For some context, the initial problem that I was working on was proving that for the set $A=(0,1)$ we have $\sup(A)=1$. My argument relied on the fact that for $z \in(0,1)$ we have that $$\frac{z+1}{2}>z $$ However, I wanted to prove rigorously that this result is true (it is given without proof in the lecture notes I am reading). Here is my attempt:

First I would like to prove that $\frac{z+1}{2} \in (0,1)$. We know that $z\in(0,1)$, thus $$0<z<1 $$ Which implies that $$0<\frac{z}{2}<\frac{1}{2} $$ Furthermore $$\frac{1}{2}<\frac{z+1}{2}<1$$ Hence it is clear that $\frac{z+1}{2} \in (0,1)$

I now aim to use contradiction to show that $$\frac{z+1}{2}\le z \text{ on } z\in(0,1)$$ is impossible. Cleary equality fails as the only solution is $z=1 \notin (0,1)$, so we are left to show that $\frac{z+1}{2}<z$ is false.
By assumption we have $$0<\frac{z+1}{2}<z $$ We may rearrange this to give $$0<z+1<2z $$ Furthermore $$-1<z<2z-1 $$ Finally $$-1-z<0<z-1 $$ Clearly this gives that $0<z-1$ or in other words, $1<z$ which is equivalent to $z>1$ which can't be as $z\in(0,1)$. The negation of our original statement is false, and so the original statement must be true.

Is my reasoning correct?

Answer 1

This works, but there is no need for a contradiction: a direct proof is a single line.

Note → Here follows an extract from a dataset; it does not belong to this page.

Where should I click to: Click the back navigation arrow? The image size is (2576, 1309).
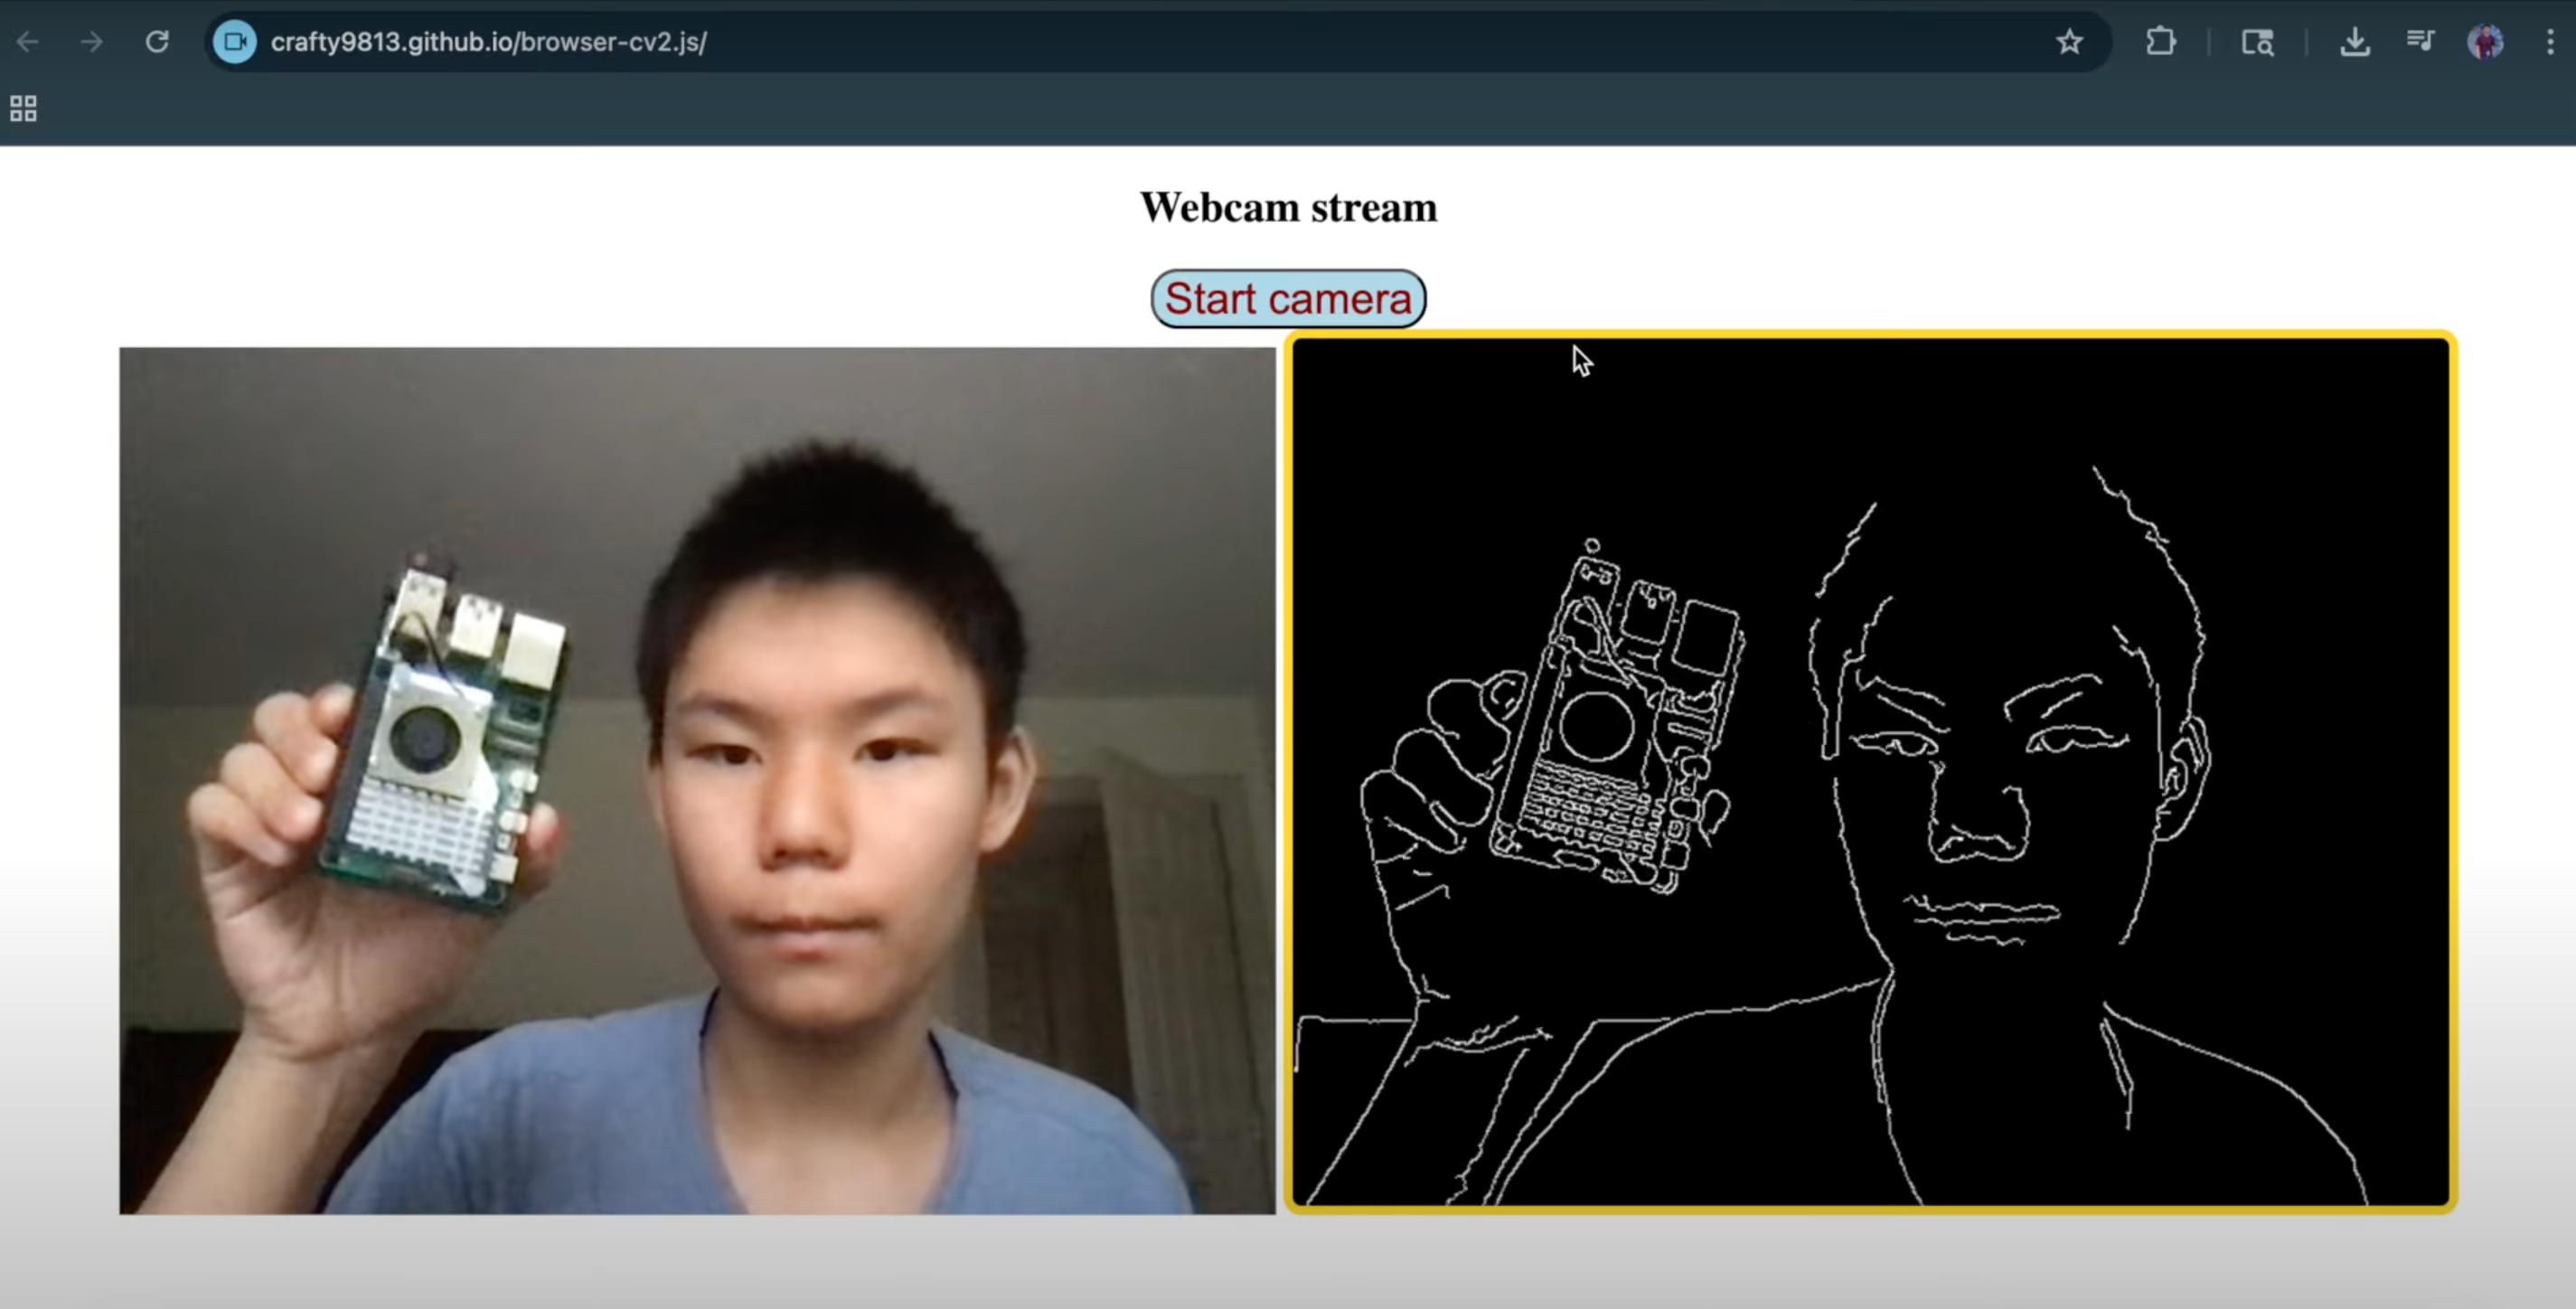pyautogui.click(x=27, y=42)
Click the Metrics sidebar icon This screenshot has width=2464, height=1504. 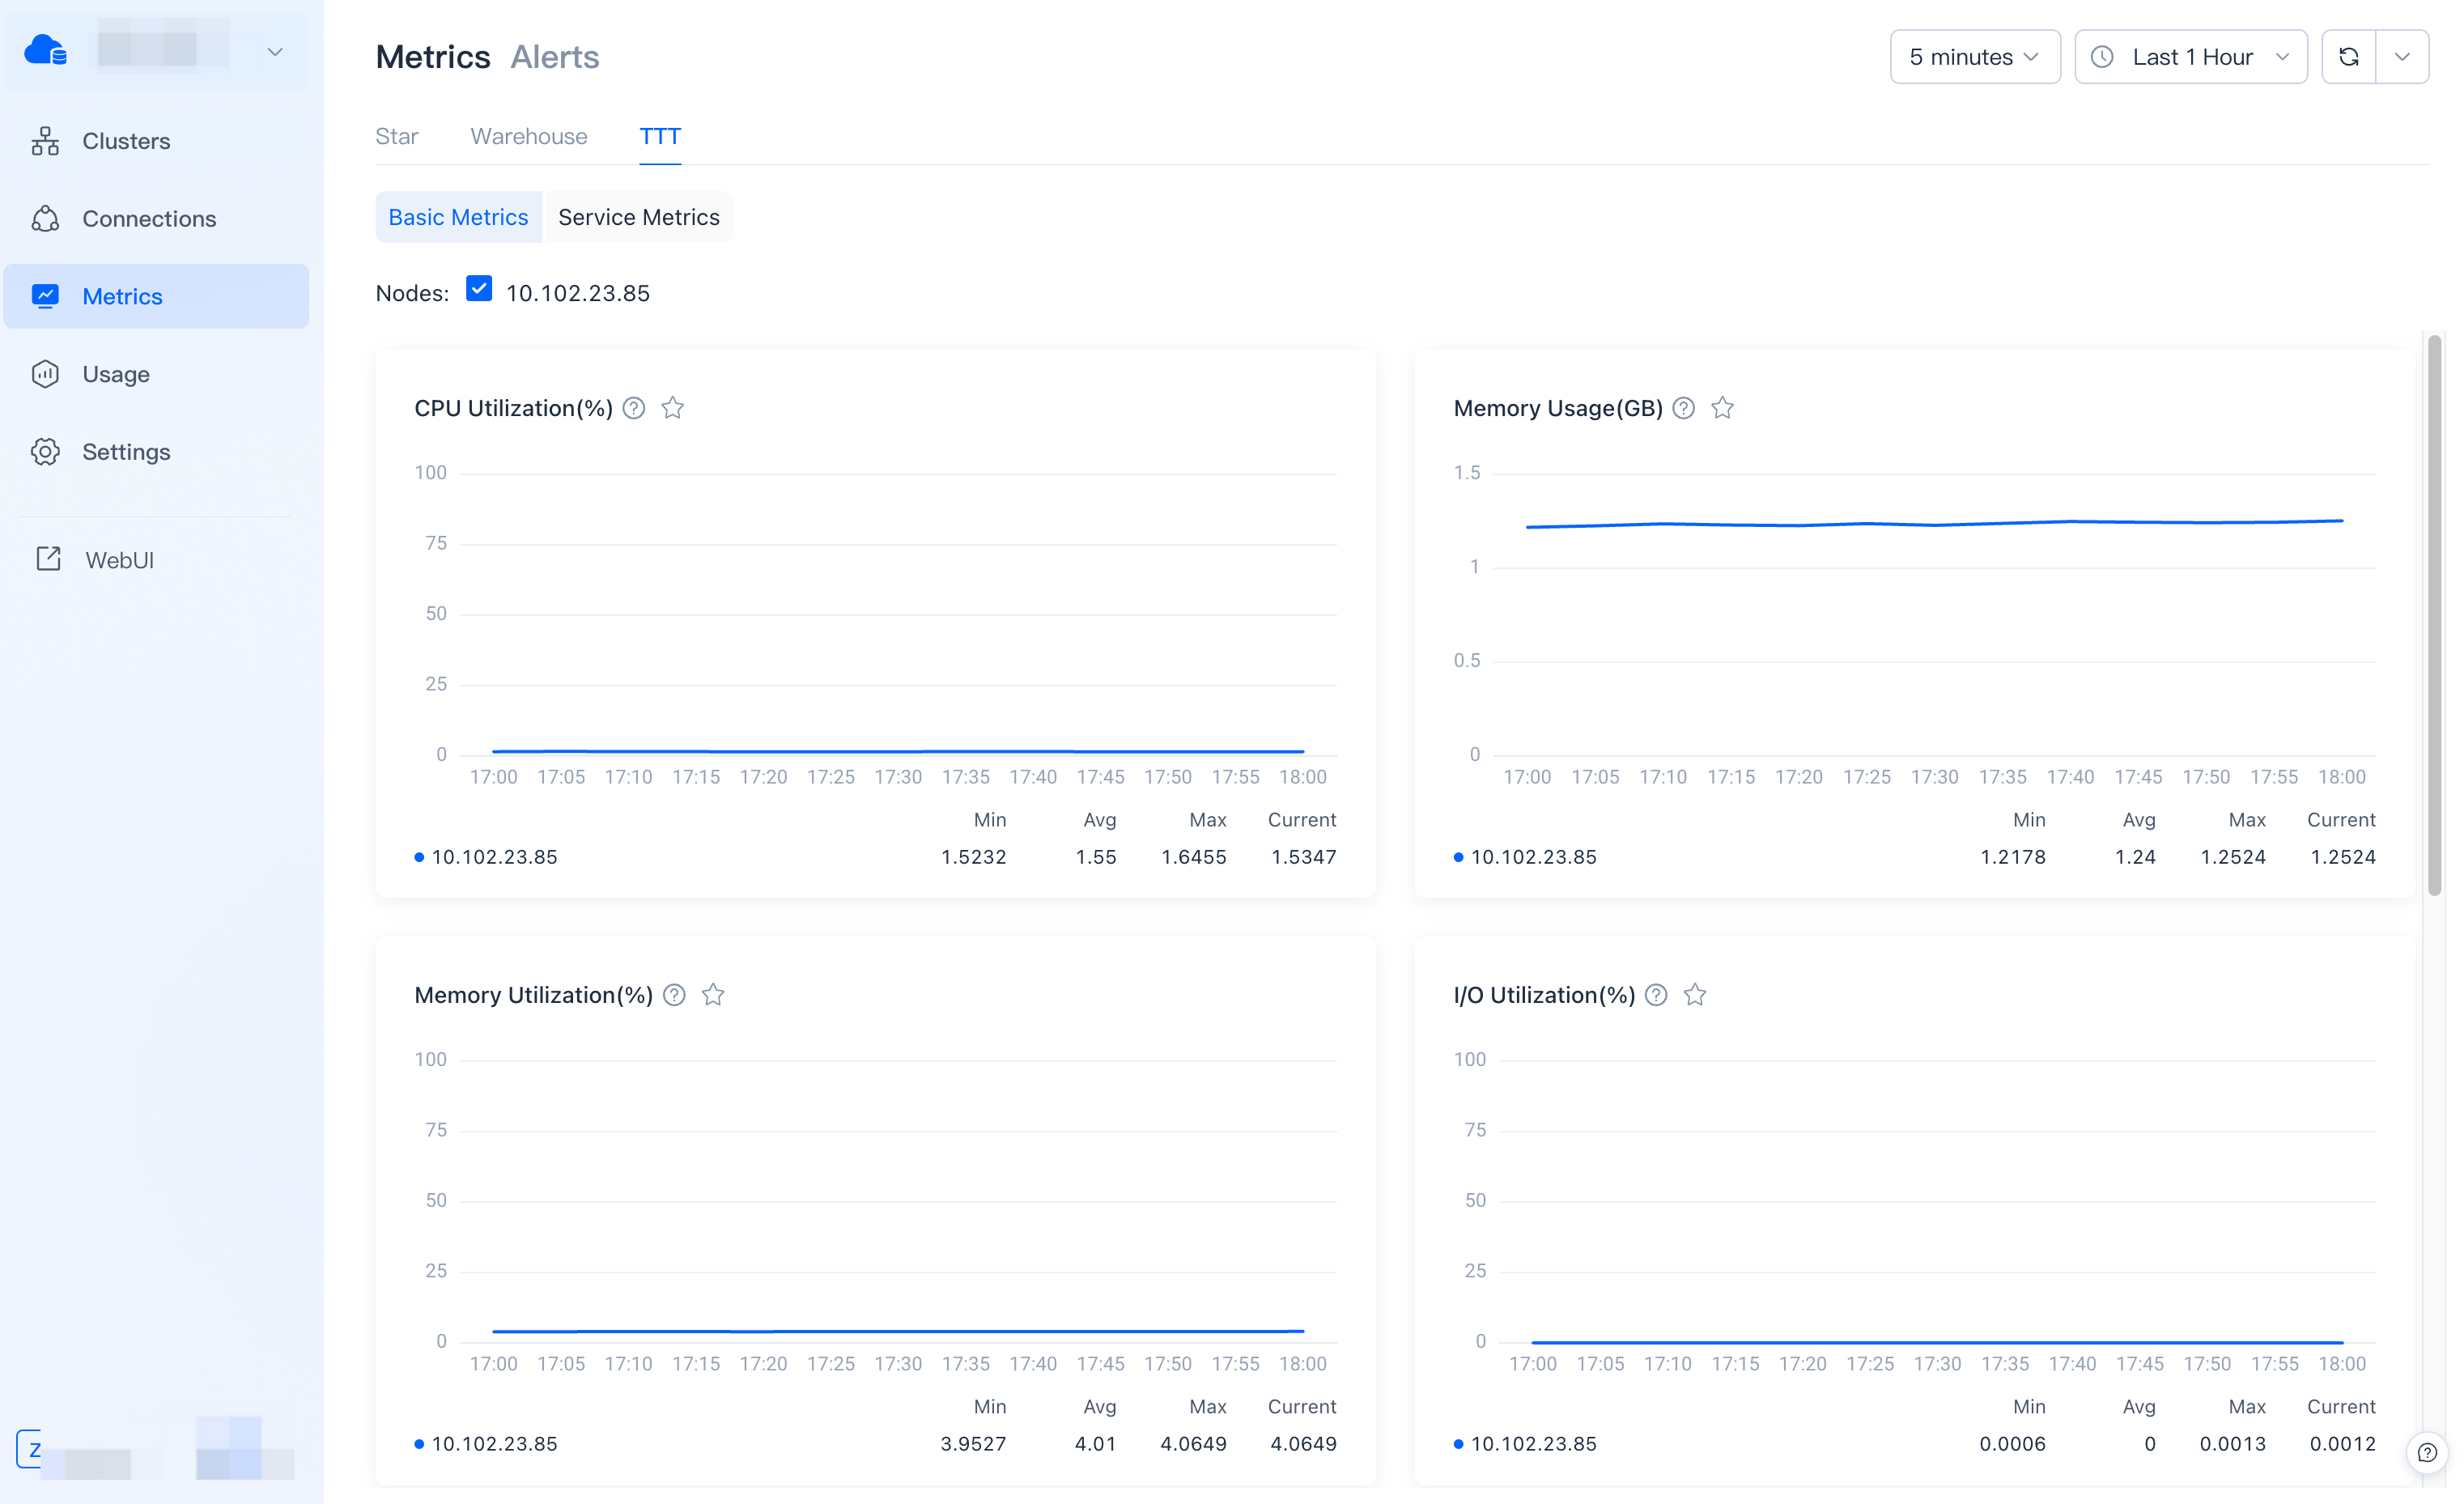pos(46,296)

Since $z \in (0,1)$, then $1>z$. Therefore, $$ \frac{z+1}{2} > \frac{z+z}{2} = z $$

Answer 2

Another way to approach the supremum problem. By definition, the supremum of a given set $A \neq \emptyset$ is the minimum element which is bigger or equal than every element of $A$. In other words, if we consider the sets of upper bounds of $A$, let's denote it $\mathcal U$, then $$\sup(A) = \min (\mathcal U)$$ Note that it always exists. If $A=(0,1)$, then $$\mathcal U = [1,+\infty)$$ Therefore. $$\sup(A) = \min (\mathcal U) = \min \{x\in [1,+\infty)\} = 1$$